A report from The New York Times indicating that Iranian officials may have used indirect channels to seek contact with U.S. representatives helped improve sentiment in global financial markets. The article itself notes that Washington is not considering the offer, but markets reacted positively in a context of instability and uncertainty.

Our take

Although the report indicates that U.S. officials remain skeptical about the alleged outreach, some market participants see a potential turning point after several days of uninterrupted offensive actions, or are simply locking in gains amid heightened volatility.

Before the New York Times report, markets had focused on Donald Trump’s proposal to provide insurance and military escorts for ships resuming maritime transit through the Strait of Hormuz, in an effort to restore normal trade flows and ease pressure on energy prices.

Our take

The promise of such guarantees comes at a time when insurers are canceling war-risk coverage for ships navigating the Strait of Hormuz. It is good news, but clearly it will not happen overnight. Naval escorts could be helpful, but this effort will take time.

Payroll processor ADP reported that U.S. companies created 63,000 net private-sector jobs in February (11,000 in January), above the 50,000 expected. Hiring was led by education and health services (+58,000), construction (+19,000), information (+11,000), and financial activities (+2,000). Gains were also recorded in leisure and hospitality (+1,000).

Our take

February’s figure suggests some stability in the U.S. labor market, marking the strongest job creation in three months. However, the pace of hiring remains moderate and below the levels observed in 2024 and part of 2025. Strength was concentrated in specific sectors, particularly education and healthcare, while other industries showed more limited growth. Overall, the labor market continues to adjust in an orderly manner without signs of abrupt deterioration.

In China, the official manufacturing PMI edged down to 49.0 from 49.3 in January, remaining in contraction territory below 50 for the second consecutive month. Meanwhile, the services PMI improved slightly to 49.5 from 49.4 in January but remained below expectations (49.7).

Our take

This slight slowdown in China’s economy is mainly explained by the seasonal pause during the nine-day Lunar New Year holiday. Despite this distortion in the data, there are still signs of cooling in key sectors. Attention now turns to China’s annual parliamentary meeting, which begins today.

Private sector economists now expect Mexico’s GDP to grow 1.46% this year, according to the results of Banco de México’s survey. This is the highest forecast in 11 months among those collected by the central bank. For inflation, the forecast stands at 3.98% for headline inflation and 4.18% for core inflation. The exchange rate is expected at 18.10 pesos per dollar, while the policy rate is projected to close the year at 6.50%.

Our take

The slight improvement in the GDP estimate suggests that, despite ongoing external uncertainty, the Mexican economy started the year with stronger momentum than previously expected, automatically leading to improved forecasts.
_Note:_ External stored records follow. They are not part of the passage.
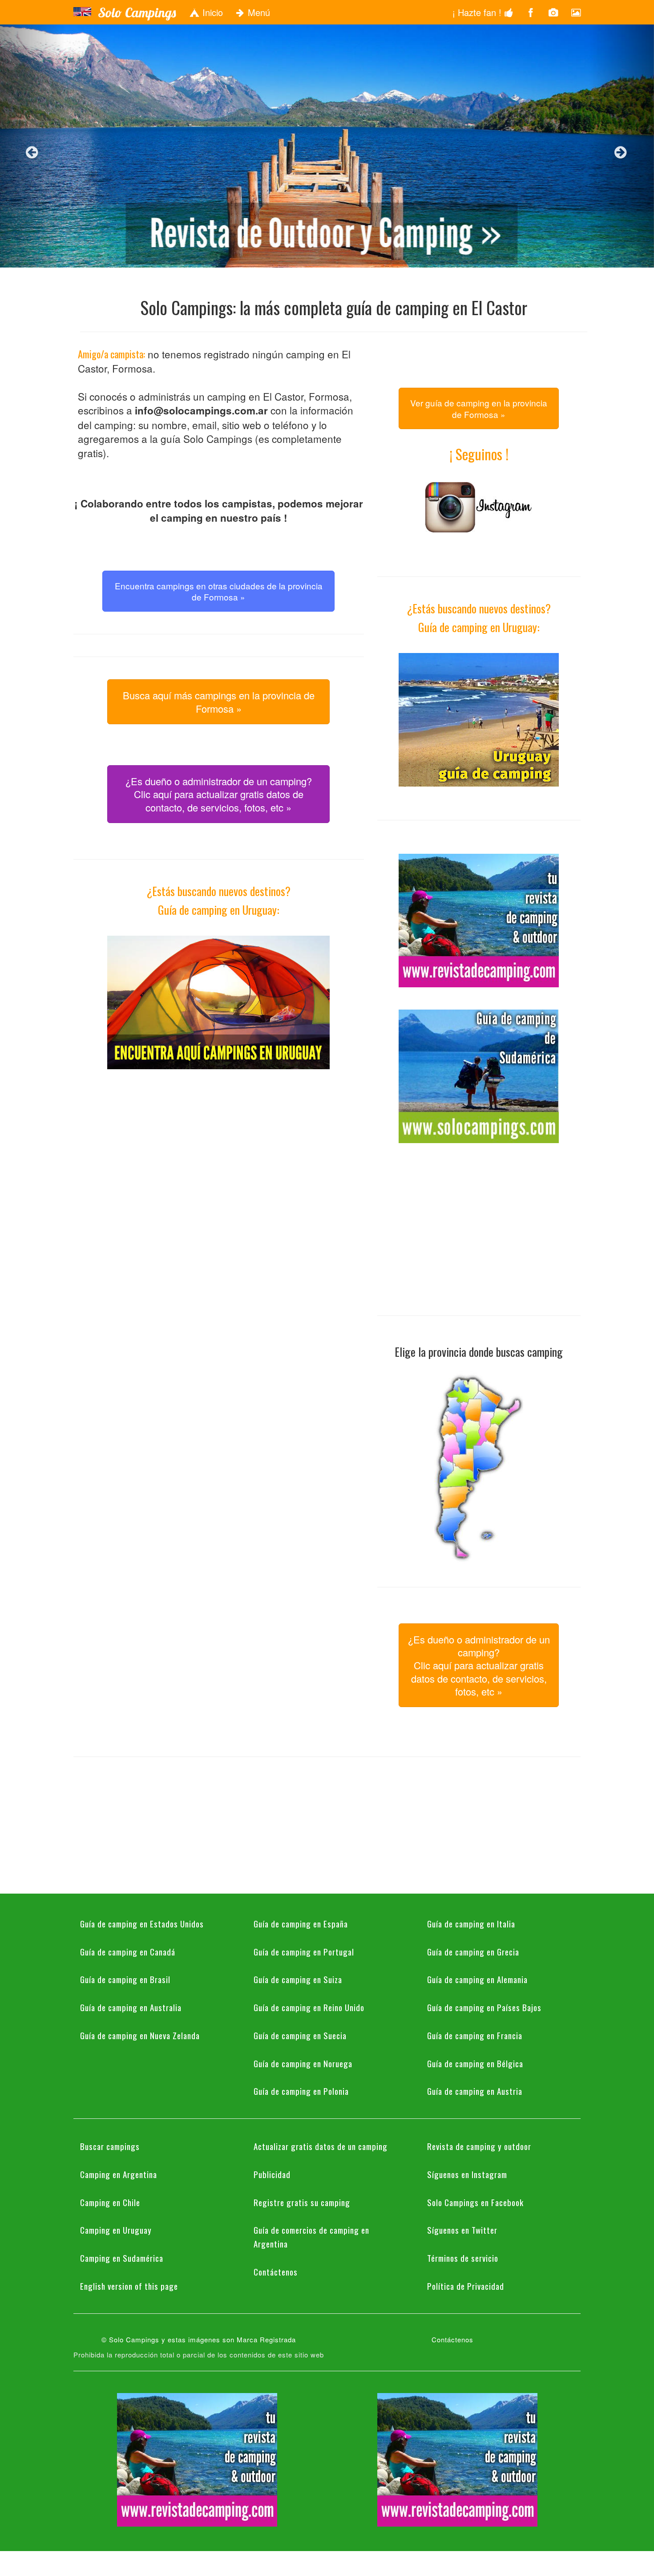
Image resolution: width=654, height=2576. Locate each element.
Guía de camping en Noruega (303, 2063)
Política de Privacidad (465, 2286)
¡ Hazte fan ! (478, 12)
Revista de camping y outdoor (479, 2146)
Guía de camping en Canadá (127, 1951)
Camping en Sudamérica (121, 2257)
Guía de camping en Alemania (477, 1979)
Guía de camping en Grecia (473, 1951)
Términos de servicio (462, 2257)
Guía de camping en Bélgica (475, 2063)
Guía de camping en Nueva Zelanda (140, 2035)
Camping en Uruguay (116, 2229)
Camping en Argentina (118, 2174)
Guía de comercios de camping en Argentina (311, 2236)
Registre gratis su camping (302, 2202)
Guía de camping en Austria (474, 2091)
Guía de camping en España (301, 1923)
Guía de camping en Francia (474, 2035)
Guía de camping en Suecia (300, 2035)
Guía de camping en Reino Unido (309, 2007)
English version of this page (129, 2286)
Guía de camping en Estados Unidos (142, 1923)
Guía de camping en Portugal (304, 1951)
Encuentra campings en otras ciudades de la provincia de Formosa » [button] (219, 591)
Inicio (211, 12)
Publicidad (272, 2174)
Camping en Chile (110, 2202)
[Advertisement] (218, 1153)
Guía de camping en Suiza (298, 1979)
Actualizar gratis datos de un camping (321, 2146)
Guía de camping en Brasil (125, 1979)
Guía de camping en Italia (471, 1923)
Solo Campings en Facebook (475, 2202)
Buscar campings (110, 2146)
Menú (257, 12)
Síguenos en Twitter (462, 2229)
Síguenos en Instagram (467, 2174)
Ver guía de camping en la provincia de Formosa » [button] (478, 408)
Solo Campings (137, 12)
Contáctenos (276, 2271)
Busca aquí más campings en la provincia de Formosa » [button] (219, 701)
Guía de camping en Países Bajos (484, 2007)
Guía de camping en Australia (131, 2007)
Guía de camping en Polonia (301, 2091)
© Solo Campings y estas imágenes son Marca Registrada (198, 2339)
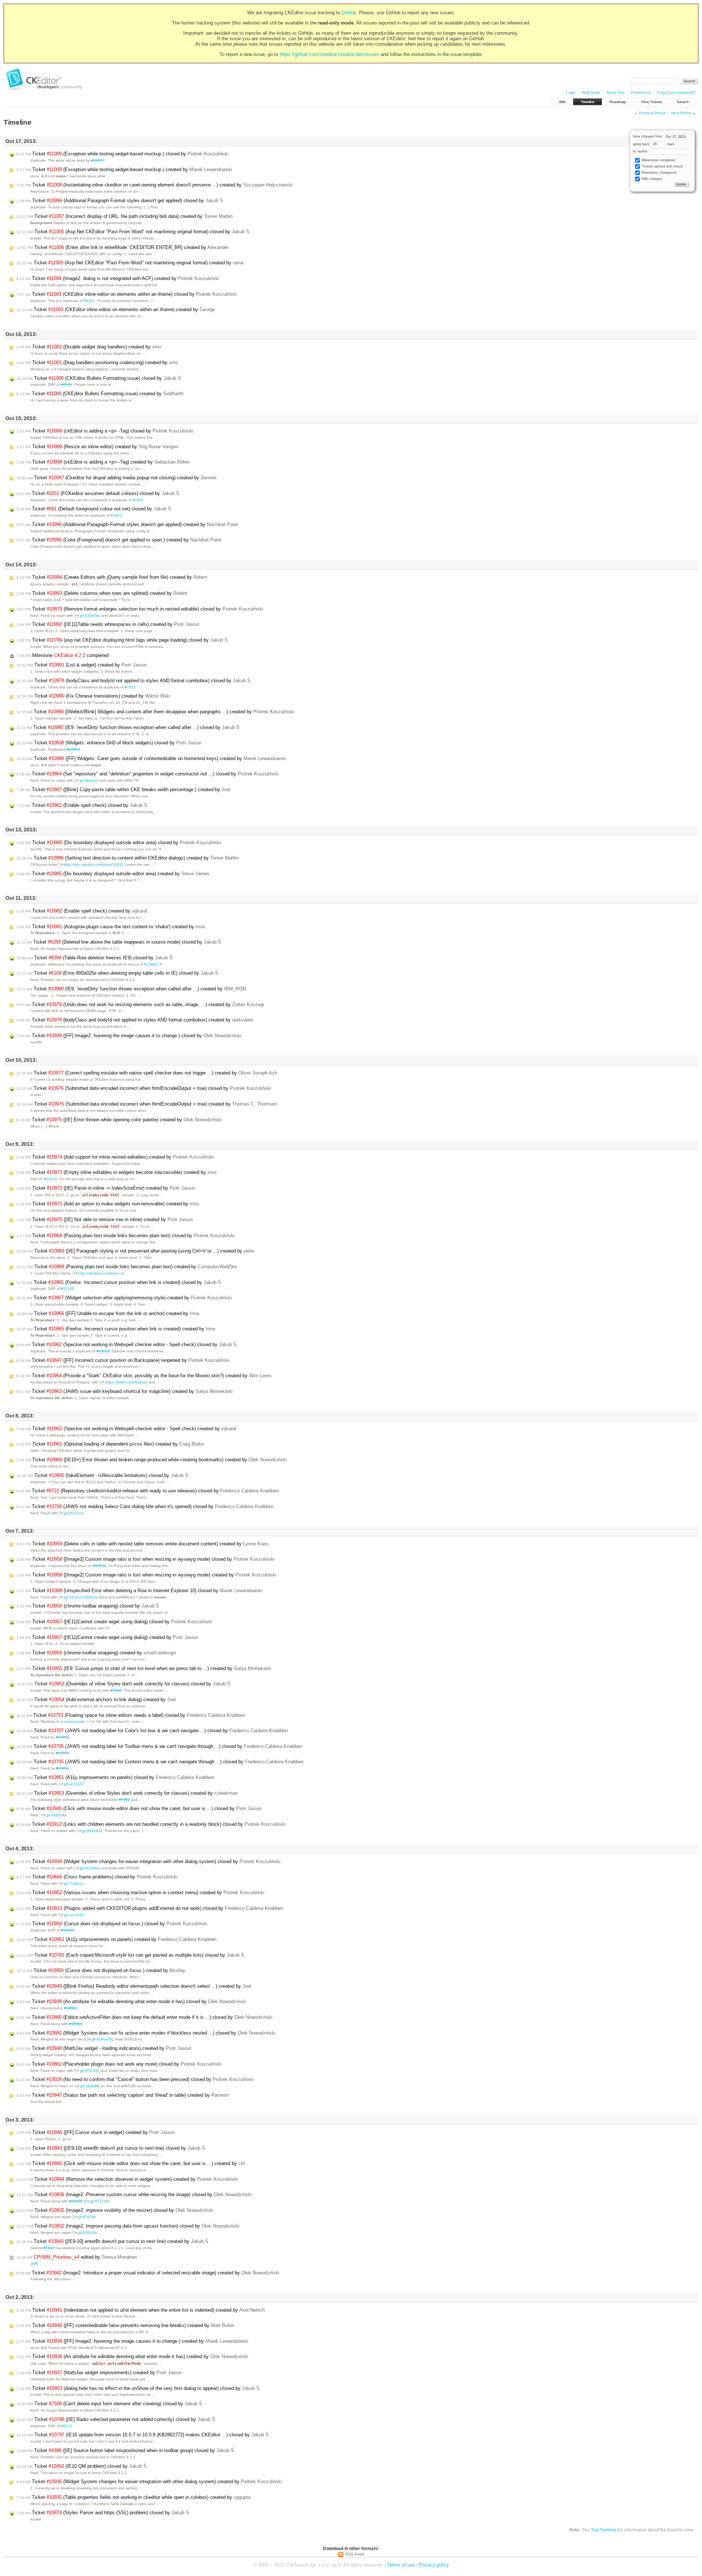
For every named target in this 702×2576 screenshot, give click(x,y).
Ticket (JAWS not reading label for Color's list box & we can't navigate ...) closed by (152, 1730)
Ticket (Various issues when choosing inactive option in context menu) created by (140, 1892)
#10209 (67, 1289)
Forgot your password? (676, 92)
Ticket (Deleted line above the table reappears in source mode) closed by (118, 942)
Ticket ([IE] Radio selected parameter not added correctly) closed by (115, 2419)
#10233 (103, 1351)
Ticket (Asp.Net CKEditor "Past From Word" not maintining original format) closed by (132, 231)
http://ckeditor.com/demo (99, 1273)
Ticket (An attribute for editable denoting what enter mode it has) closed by (131, 2001)
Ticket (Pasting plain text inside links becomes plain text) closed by (125, 1235)
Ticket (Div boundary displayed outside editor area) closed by (118, 842)
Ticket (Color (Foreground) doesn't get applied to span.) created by (118, 540)
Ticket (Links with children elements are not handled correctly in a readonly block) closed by (151, 1824)
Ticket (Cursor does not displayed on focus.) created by (100, 1970)
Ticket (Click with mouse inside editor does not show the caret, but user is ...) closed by (138, 1808)
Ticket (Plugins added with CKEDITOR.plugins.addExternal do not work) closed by (149, 1908)
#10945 (67, 1930)
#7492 (115, 1690)
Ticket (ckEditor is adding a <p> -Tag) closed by (104, 431)
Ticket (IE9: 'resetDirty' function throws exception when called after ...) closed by (127, 727)
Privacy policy (434, 2565)
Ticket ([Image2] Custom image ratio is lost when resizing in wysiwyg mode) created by (146, 1575)
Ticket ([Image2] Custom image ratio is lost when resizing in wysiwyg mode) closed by (145, 1559)
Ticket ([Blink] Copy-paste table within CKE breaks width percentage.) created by (123, 789)
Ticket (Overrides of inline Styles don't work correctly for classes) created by (127, 1793)
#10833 (99, 1566)
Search (683, 102)
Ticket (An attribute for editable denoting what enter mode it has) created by (132, 2356)
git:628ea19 (101, 2039)
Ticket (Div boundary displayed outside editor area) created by (113, 873)
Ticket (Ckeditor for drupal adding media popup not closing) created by (116, 477)
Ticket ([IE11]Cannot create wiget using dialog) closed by (114, 1621)
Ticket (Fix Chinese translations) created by (93, 696)
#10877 (97, 160)
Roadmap (617, 102)
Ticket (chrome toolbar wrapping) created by (96, 1652)
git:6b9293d (92, 1831)
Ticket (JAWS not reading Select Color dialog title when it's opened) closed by (144, 1506)
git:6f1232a (73, 1513)
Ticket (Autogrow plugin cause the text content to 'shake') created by (110, 926)
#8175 (66, 2426)
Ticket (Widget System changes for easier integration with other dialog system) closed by (148, 1861)
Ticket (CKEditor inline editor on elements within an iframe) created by (115, 309)
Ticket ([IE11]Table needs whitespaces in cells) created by (107, 624)
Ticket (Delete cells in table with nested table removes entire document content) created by (142, 1543)
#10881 (70, 2008)
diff (34, 2264)
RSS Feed (355, 2554)
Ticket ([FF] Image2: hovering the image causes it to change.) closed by (128, 1035)
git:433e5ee (90, 615)
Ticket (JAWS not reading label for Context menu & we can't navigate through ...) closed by (159, 1761)
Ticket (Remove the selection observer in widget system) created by (127, 2179)
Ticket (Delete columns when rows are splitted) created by (101, 593)
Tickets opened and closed (662, 166)
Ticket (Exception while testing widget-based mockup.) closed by (122, 153)
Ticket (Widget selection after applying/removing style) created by (124, 1297)
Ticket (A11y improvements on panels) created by (116, 1939)
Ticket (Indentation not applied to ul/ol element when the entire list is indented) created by (140, 2310)
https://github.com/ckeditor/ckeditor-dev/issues (329, 54)
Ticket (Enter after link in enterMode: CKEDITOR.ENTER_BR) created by (122, 247)
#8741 (66, 384)
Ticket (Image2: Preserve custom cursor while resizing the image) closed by (134, 2194)
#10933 (73, 749)
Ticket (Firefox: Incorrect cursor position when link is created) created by (115, 1329)
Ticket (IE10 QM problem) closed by (81, 2466)
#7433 (48, 2248)
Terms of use (401, 2565)
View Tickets (651, 102)
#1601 (138, 500)
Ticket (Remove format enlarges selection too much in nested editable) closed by (139, 609)
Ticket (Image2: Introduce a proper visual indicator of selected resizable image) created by (147, 2272)
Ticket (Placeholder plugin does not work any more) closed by (119, 2064)
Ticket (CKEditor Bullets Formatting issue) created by (99, 393)
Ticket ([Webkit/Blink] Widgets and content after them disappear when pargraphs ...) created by (155, 711)
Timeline (588, 102)
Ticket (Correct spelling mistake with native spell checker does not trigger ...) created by (146, 1073)
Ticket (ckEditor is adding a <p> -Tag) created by (102, 462)
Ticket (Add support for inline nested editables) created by (115, 1157)
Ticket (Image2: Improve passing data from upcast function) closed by (127, 2226)
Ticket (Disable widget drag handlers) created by (88, 347)
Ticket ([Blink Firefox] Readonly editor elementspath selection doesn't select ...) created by (133, 1986)
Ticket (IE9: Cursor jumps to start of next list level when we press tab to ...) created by (143, 1668)
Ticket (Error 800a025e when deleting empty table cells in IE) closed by (117, 973)
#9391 (89, 301)
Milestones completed (658, 160)
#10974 (50, 1179)
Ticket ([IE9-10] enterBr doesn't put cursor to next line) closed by (110, 2148)
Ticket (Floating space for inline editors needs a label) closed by (130, 1715)
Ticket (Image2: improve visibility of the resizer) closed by (115, 2210)
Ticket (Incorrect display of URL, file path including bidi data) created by (124, 216)
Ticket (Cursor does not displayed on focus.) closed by (111, 1923)
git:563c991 (90, 2071)
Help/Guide (590, 92)
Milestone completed (62, 655)
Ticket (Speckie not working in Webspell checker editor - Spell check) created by (126, 1428)
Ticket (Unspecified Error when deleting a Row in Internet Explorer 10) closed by (139, 1590)
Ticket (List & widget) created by (81, 665)
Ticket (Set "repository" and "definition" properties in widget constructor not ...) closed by (147, 774)
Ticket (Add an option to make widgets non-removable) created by (107, 1203)
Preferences (641, 92)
Today at 9 a.m., the United States will release the ISM services index. Expectations are for the sector to remain in expansion and continue growing in February. In addition, at 1 p.m., the Beige Book will be published, an important reference for the Federal Reserve.

Our take

The ISM report is expected to signal another robust expansion in the services sector, near highs since August 2024, while the Beige Book could point to a slight improvement in economic activity, driven by consumption, across most districts.


Markets and Stocks

Oil prices remain elevated amid the risk of supply disruptions, particularly due to tensions in the Strait of Hormuz. Precious metals have shown mixed movements, while investors are also monitoring the potential impact that a prolonged energy shock could have on inflation and on the monetary policy decisions of major central banks.

Corporate

Bayer expects its revenues and earnings to remain largely unchanged in 2026 due to increasing competition from generic drugs and uncertainty related to U.S. litigation linked to pesticides.

Adidas shares fell to three-year lows after its earnings guidance failed to meet market expectations for profit growth.

Anthropic is reportedly on track to reach annualized revenues close to 20 billion dollars, driven by strong demand for generative AI solutions.


The to-do list


Recommendation of the day

“The investor’s job is not to predict what the market will do, but to decide what he will do when the market moves.”